Waugh’s Encounter

It has long been known that Encounter magazine, a leading cultural journal during the cold war, was secretly backed by funds from the CIA. This information came out during the protest movement in the Vietnam War period, and the magazine’s credibility never recovered. Now, however, according to a Canadian journalist, the tide of public opinion seems to be turning.

Robert Fulford, writing in the Canadian newspaper National Post, notes that:

…a less harsh view has emerged, arguing that the magazine’s high quality was, on reflection, more important than its financing. The Times Literary Supplement has run two pieces praising Encounter and suggesting the CIA scandal was a fuss about nothing.
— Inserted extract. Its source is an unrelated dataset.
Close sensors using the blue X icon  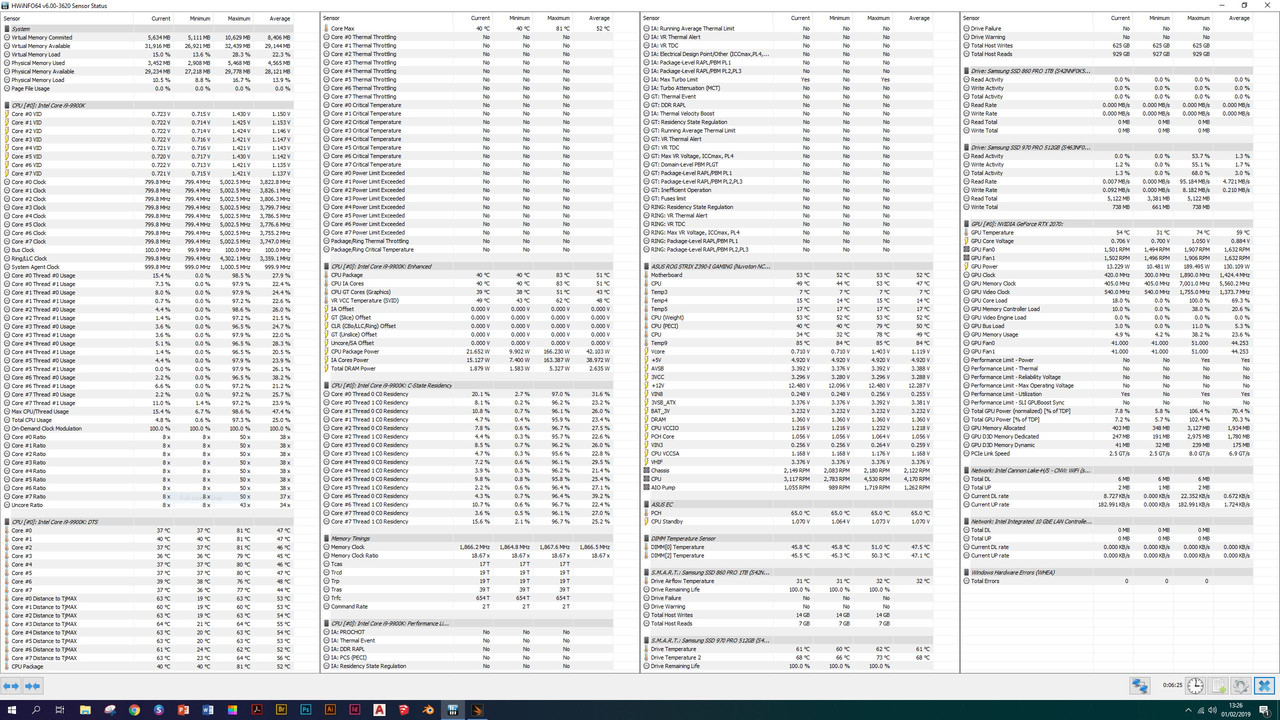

A revisionist opinion has poked through, notably in the reviews of the memoirs of Matthew Spender, Stephen’s sculptor son, and in discussion of Vincent Giroud’s biography of Nicolas Nabokov.

Nabokov (a cousin of the novelist) was head of the Congress for Cultural Freedom, the Paris-based CIA-front through which Encounter was funded. Spender was the British-based editor, sharing duties with Irving Kristol in the USA. Fulford says he was always impressed by the talent that the magazine attracted and remained so even after the CIA connection was revealed:

The writers ranged from Evelyn Waugh to Mary McCarthy and from Arthur Schlesinger, Jr., a leading American liberal, to Anthony Crosland, a Labour cabinet minister and theorist. Somehow Encounter managed to get the best work that most of these people, and a few dozen others, could produce…In Encounter Isaiah Berlin wrote wisely about 19th-century Russian literature and Hugh Trevor-Roper delivered a famous attack on the bloated reputation of Arnold Toynbee’s 10-volume Study of History. (“Every chapter of it has been shot to pieces by the experts.”) Waugh debated Nancy Mitford on upper-class and lower-class English usage.

According to the Encounter archives, available online, Waugh’s only contribution to the magazine is the one mentioned in Fulford’s article: “An open letter to the Hon. Mrs. Peter Rodd (Nancy Mitford) on a Very Serious Subject from Evelyn Waugh.” This appeared in the December 1955 issue and related to the debate then raging over “U and Non-U” social practices and behavior. The article was later reprinted in an expanded version in Mitford’s collection of essays Noblesse Oblige and in Waugh’s Essays, Articles and Reviews.